Award season releases tend to fit into some basic formulas. They generally tell the same stories. They’re usually oppressively long and heavy. And they’re typically much more popular with critics than they are with the average moviegoer. But The Fighter director David O. Russell’s latest contender, Silver Linings Playbook, is anything but heavy. In fact, it’s something that you rarely find on the award season’s must-see lists: a crowd-pleasing rom-com.
After spending eight months in a psychiatric hospital in Baltimore, Pat Solitano (Bradley Cooper) returns home to Philadelphia, determined to get in shape, get his life in order, and get his wife back. Sure, she got a restraining order following the “episode” that sent him away, but he’s convinced that there’s a silver lining—and he’s going to find it. In the meantime, he has no choice but to agree to the demands placed on him by his doting mother (Jacki Weaver) and his obsessive-compulsive bookie dad (Robert De Niro).

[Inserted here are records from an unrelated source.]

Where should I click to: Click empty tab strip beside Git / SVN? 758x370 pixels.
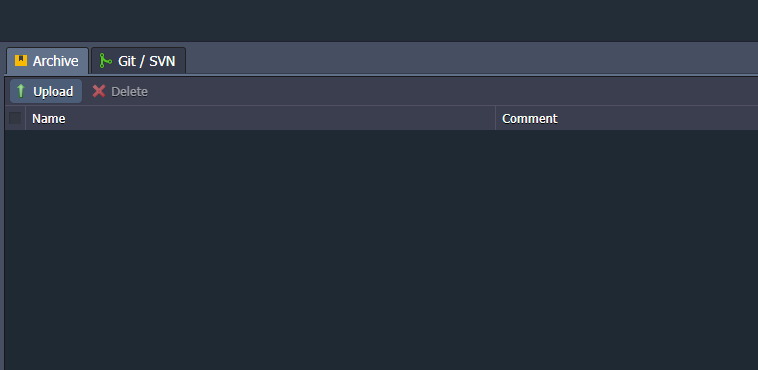pos(471,60)
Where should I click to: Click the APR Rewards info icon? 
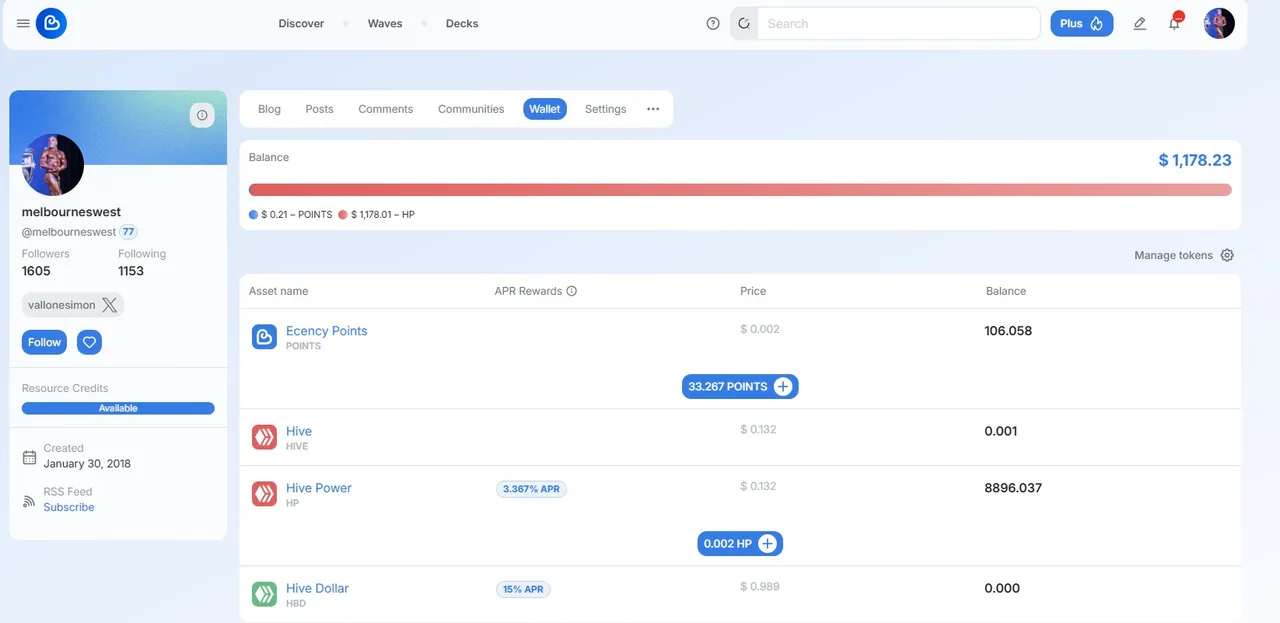pos(572,292)
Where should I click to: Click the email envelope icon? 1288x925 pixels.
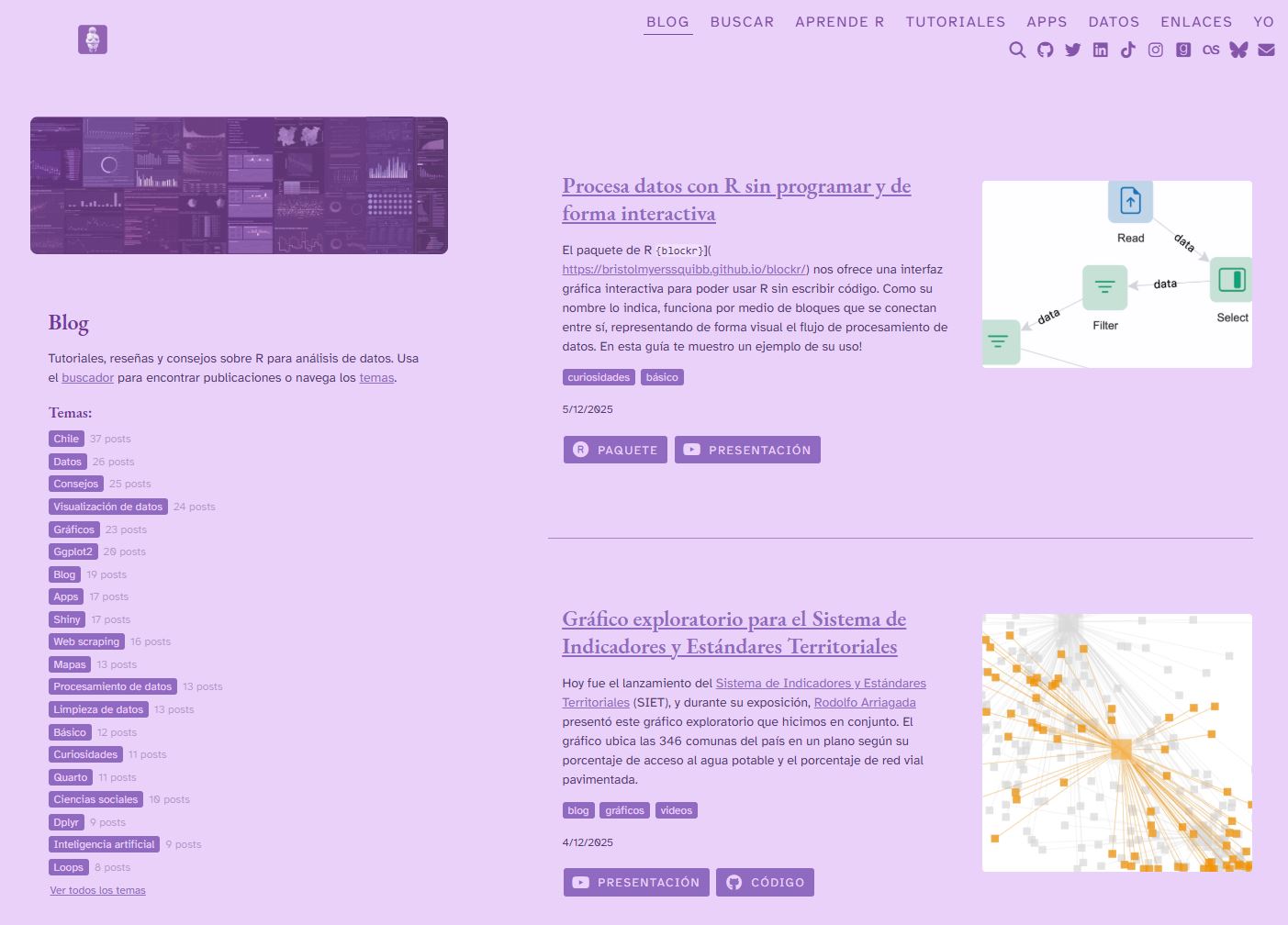click(x=1266, y=50)
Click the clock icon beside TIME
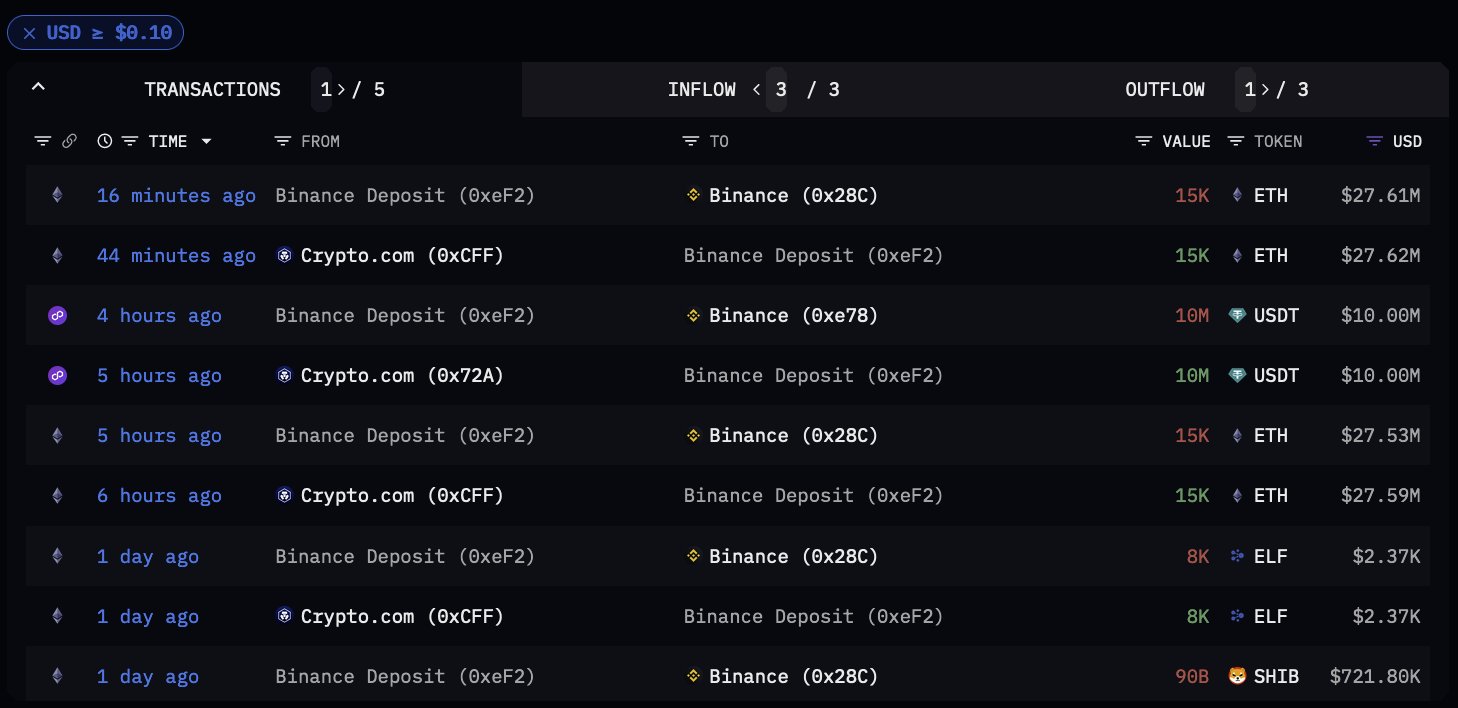1458x708 pixels. pos(105,142)
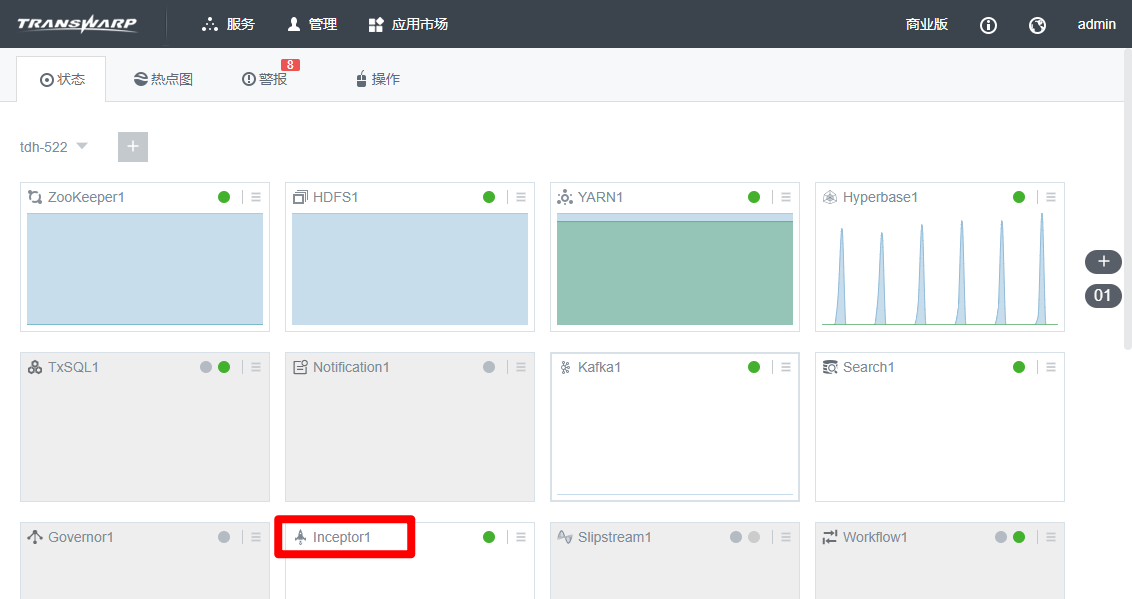Click the Search1 service icon
This screenshot has width=1132, height=599.
pyautogui.click(x=829, y=367)
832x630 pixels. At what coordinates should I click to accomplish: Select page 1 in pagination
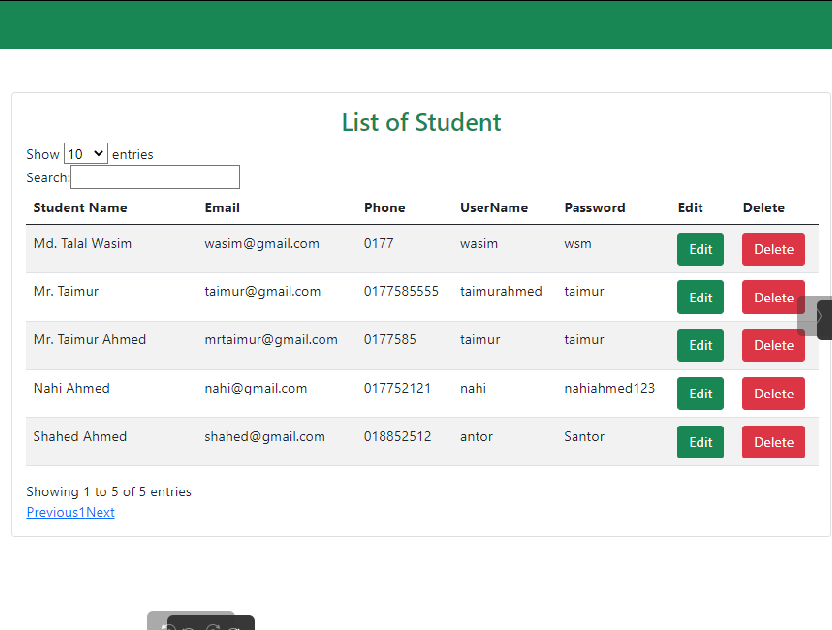(x=82, y=513)
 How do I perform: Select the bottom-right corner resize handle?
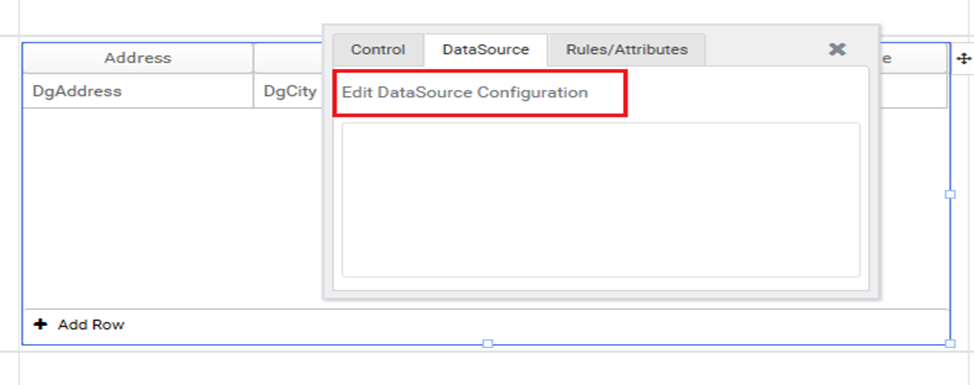point(950,343)
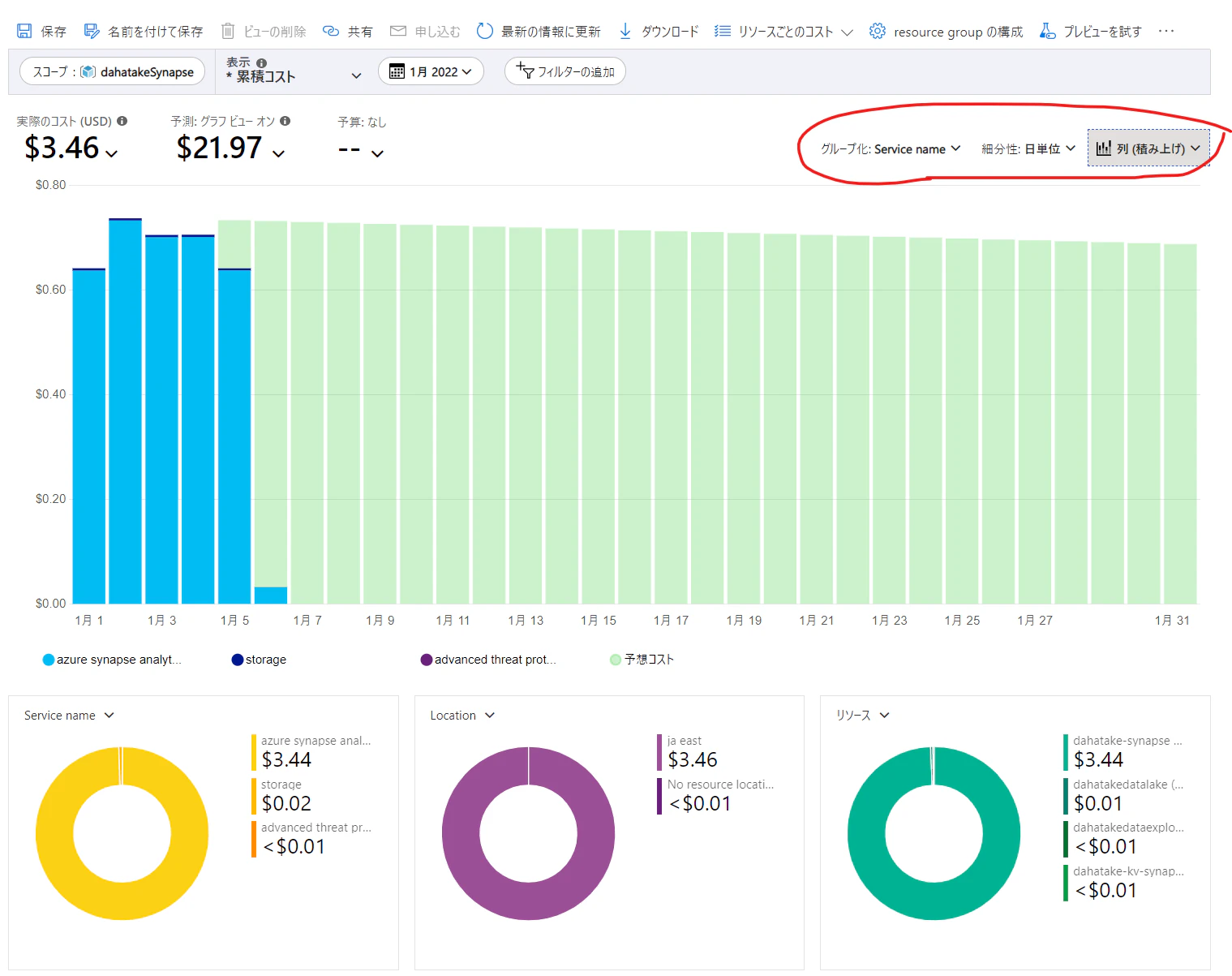Click the download (ダウンロード) arrow icon
The image size is (1232, 976).
pos(625,31)
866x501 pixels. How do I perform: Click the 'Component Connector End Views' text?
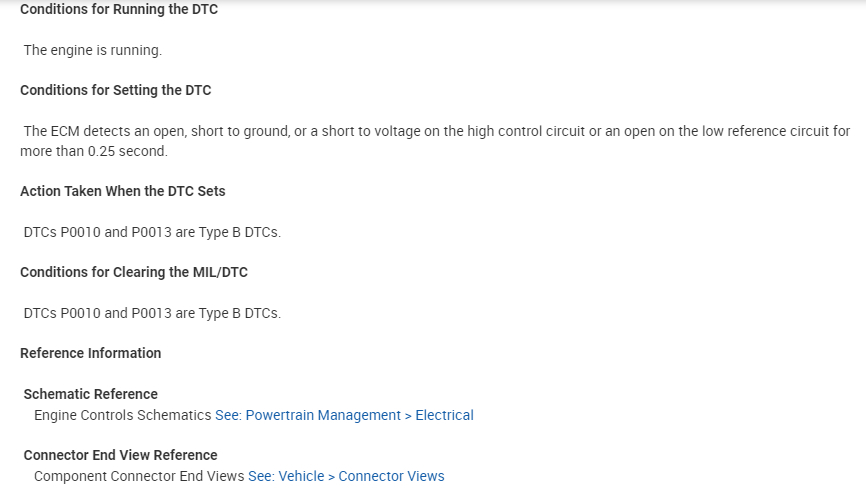pyautogui.click(x=138, y=476)
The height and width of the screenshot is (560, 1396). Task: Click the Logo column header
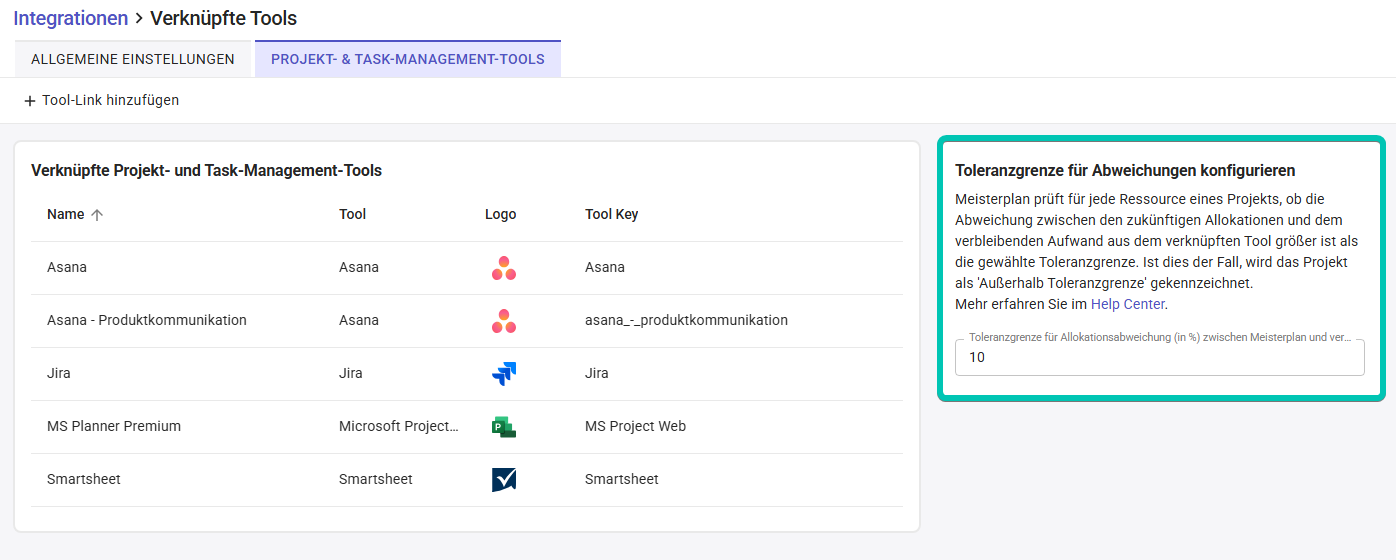pos(500,214)
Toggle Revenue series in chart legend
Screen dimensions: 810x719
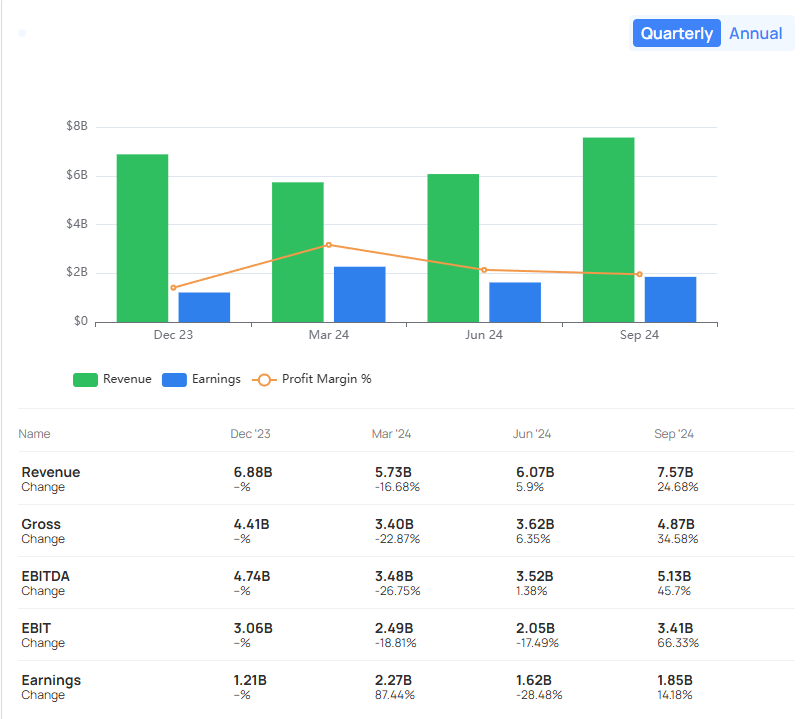point(113,379)
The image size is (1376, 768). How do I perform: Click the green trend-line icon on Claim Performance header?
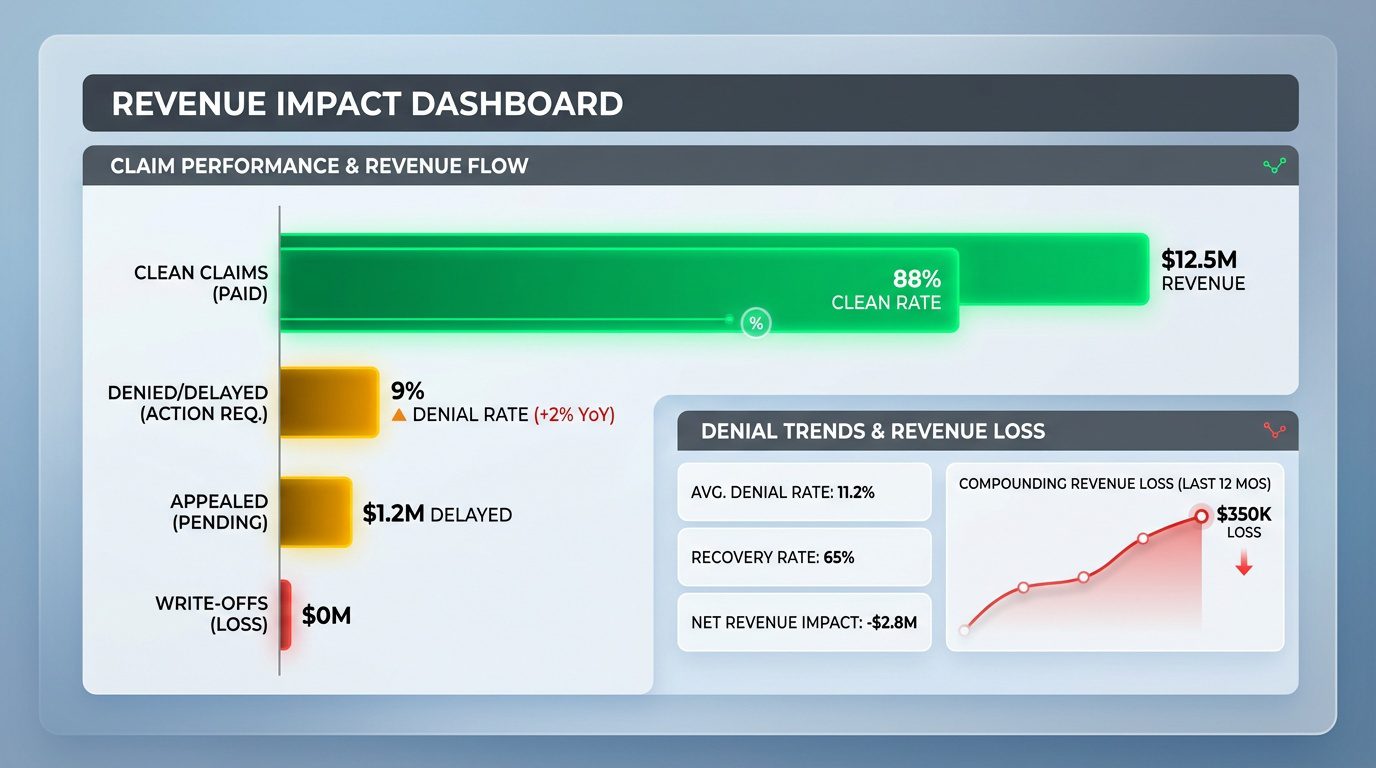tap(1272, 166)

Along the road to recovery, Pat meets Tiffany (Jennifer Lawrence), a young widow who’s also dealing with her share of issues—and the two strike a mutually-beneficial agreement that turns into an uneasy friendship.
While this year’s list of award contenders is already filling up with the usual period dramas and literary adaptations, Silver Linings Playbook is a refreshingly light and easy-going addition to the mix. While the characters and their stories are messy and dysfunctional enough to make them fit quite nicely into the usual award season mold, they’re also sweet and lovable and funny enough to make the overall experience as enjoyable as it is moving.
Cooper may be the leader of The Hangover’s wolf pack and People’s 2011 Sexiest Man Alive, but he wastes no time in proving that he’s not just another pretty face—nor is he just another brainless party boy. The charming star shows sweetness and vulnerability is his starring role, effortlessly navigating through the manic highs and violent lows—the laughter and the tears—of his character’s bipolar disorder. And he manages to do it all while keeping an endearingly positive attitude that will leave audiences with an undeniably warm, fuzzy feeling. It’s the kind of performance of which Oscar nods are made.
Lawrence’s strong, edgy role, on the other hand, is no real surprise. After all, the young actress received her first Oscar nomination for playing a tough-as-nails teen in 2010’s Winter’s Bone before going on to star as teen warrior Katniss Everdeen in The Hunger Games. But while she’s no stranger to playing strong, gritty characters, Lawrence still shines as the tough young widow.
Silver Linings Playbook is loaded with drama and dysfunction and damaged characters—but that doesn’t make it a dry or depressing film. Instead, it’s sweet and uplifting and absolutely irresistible—an award season pick that both critics and audiences can enjoy.